But she also has a large tattoo, which of course remains on her lower back when she is off stage. It is an ancient Egyptian Ankh symbol, representing "eternal life", and was a Christmas gift from her family several years ago. Since it appeared on the cover of her first single, it has inadvertently become a kind of personal insignia. "All of a sudden, that tattoo seemed to be the recognisable symbol of who I was: when people see it they think of me. And now people get the tattoo on their bodies." When she was starting out as a singer, it was suggested that she ditch the dark glasses, which for some people give her a Nana Mouskouri quality, but she needed them as aids for vision. Recently, though, she has conquered another physical problem: she has had laser treatment on her eyes, and though she still occasionally wears her flashy coloured spectacles — "I still love glasses; I enjoy them" — she doesn't need to. "It's become an interesting freedom." It must have been amazing to suddenly see properly for the first time. Did she have a "Hello, birds; hello, trees; hello, sky" moment? "You know what?" she replies. " It doesn't feel any different. I just look different to myself, because I can see myself without any glasses in a mirror. I find it exciting to be able to put make-up on, and to enjoy seeing the make-up and seeing my eyes. It's as if I'm getting a second shot at growing up."
It's easy to see how Anastacia would get on well with Sir Elton, a famous spectacle-wearer who dresses outrageously on stage and has fought and won his own life battles. What else do they have in common? "We have tons in common, but that's for us to know." The two of them shared an intimate public moment when he invited her to duet with him at Madison Square Garden five years ago. "I'd finished singing on stage with him, and he came over and instead of kissing my hand, he came down and kissed my navel. And I was like, 'Whoa! Yuuuummy!' It was in front of 30,000 people, so it was a little bit like, 'Should I kiss his navel? What should I do?' 'Cause he's a 'Sir'."

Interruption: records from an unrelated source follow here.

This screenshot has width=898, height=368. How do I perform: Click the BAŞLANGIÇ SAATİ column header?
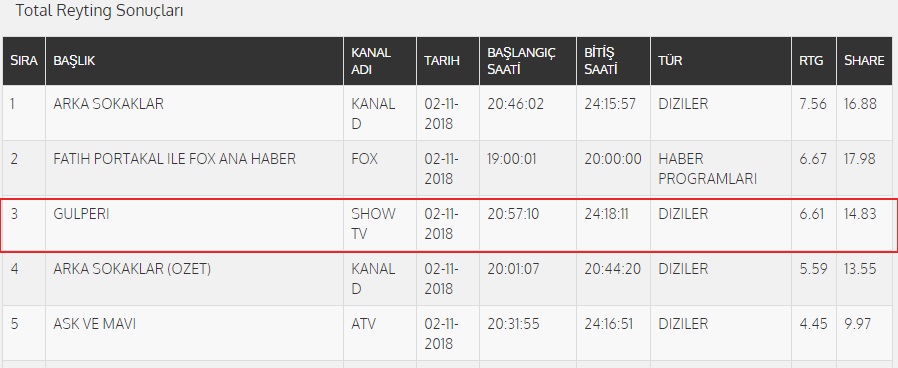[x=527, y=61]
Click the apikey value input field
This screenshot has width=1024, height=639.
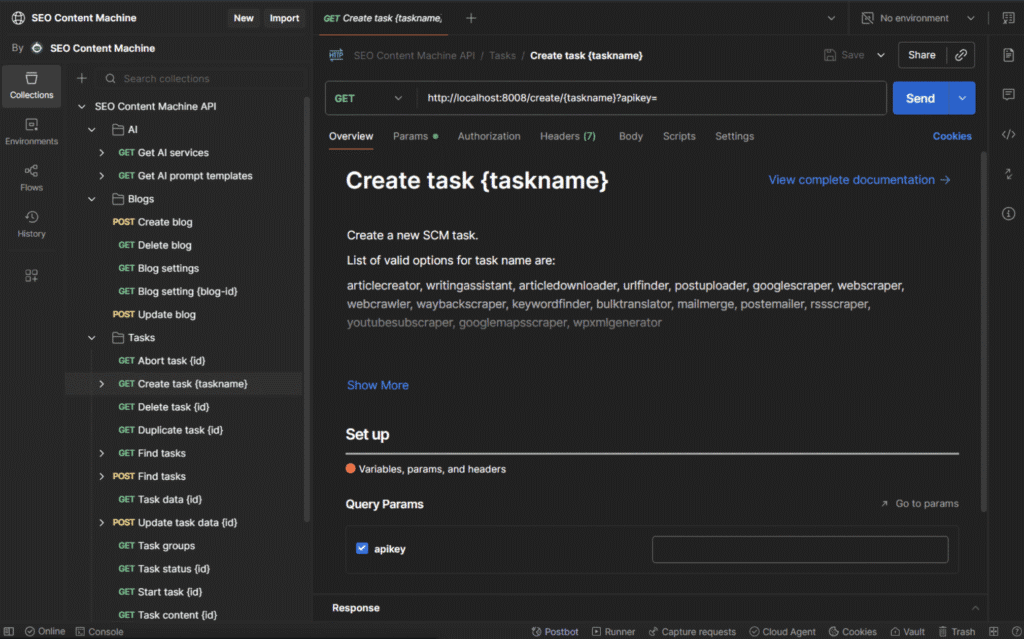point(799,549)
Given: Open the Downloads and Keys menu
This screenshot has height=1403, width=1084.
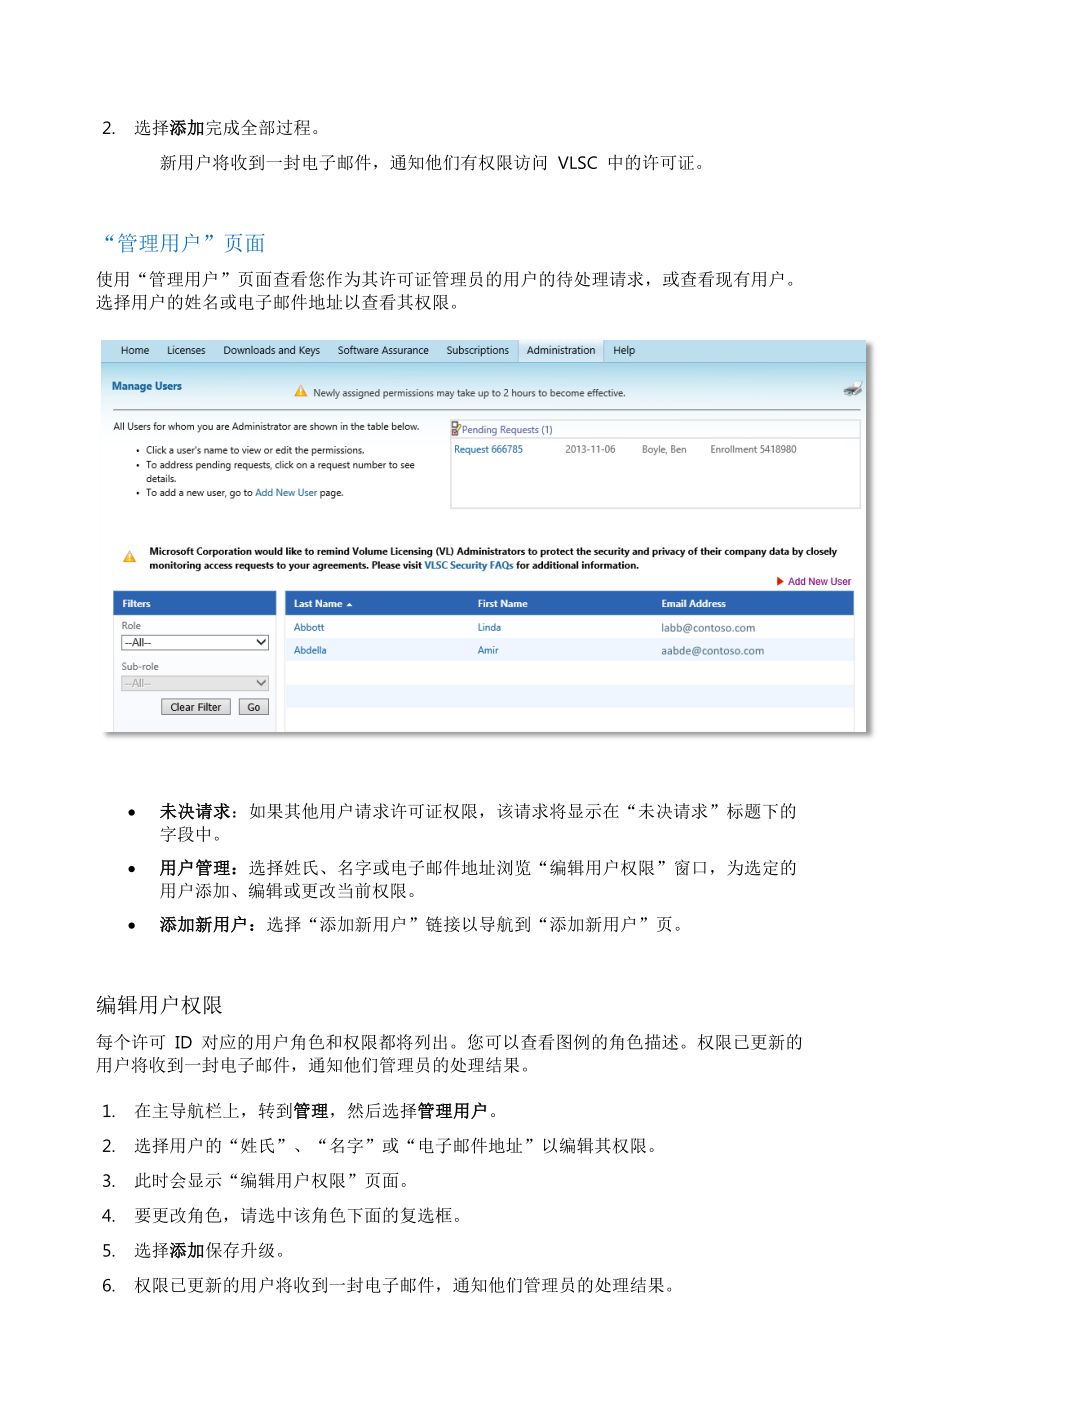Looking at the screenshot, I should (271, 351).
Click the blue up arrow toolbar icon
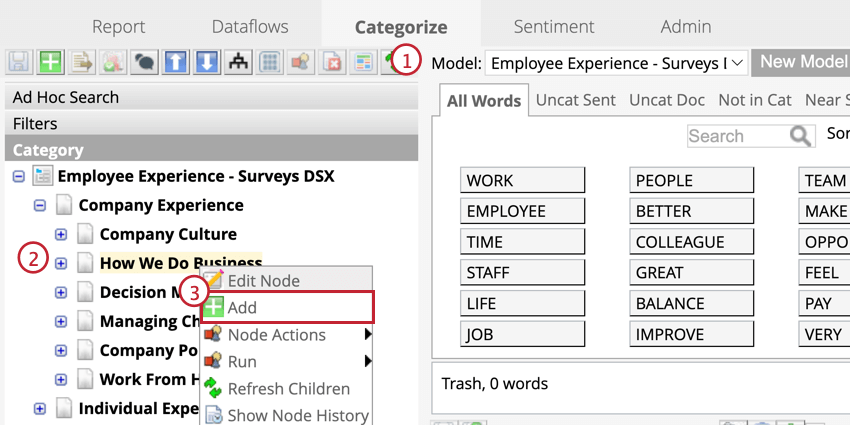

If there are any heterosexual men kissing her belly button on a regular basis, she isn't letting on. She recently split up with a German TV presenter, and says she dislikes negative attitudes towards the state of being single. In fact, she celebrated that very state on her previous album, with the song Sexy Single. She is raucously amused that, when she played a charity event for Prince Albert of Monaco, a press report linked them as a couple. "I did his Red Cross ball and we happened to be nice to each other and suddenly it's, 'Do they have a relationship going on?' And everyone's like, 'What's happening with you guys?' And I'm like, 'What is happening with us? 'Cause I would love to find out. I'm the last one to know what's happening in my love life."
The pressures on a recording artist in the spotlight are enough to drive anyone mad. And the next day, as she makes crazy faces for a video camera in Brooklyn, we might begin to worry about Anastacia. But her name means "she who will rise up again" in ancient Greek. This redoubtable woman has succeeded in regaining her health, reclaiming her life and repairing her eyesight. She will surely be able to get her marbles back.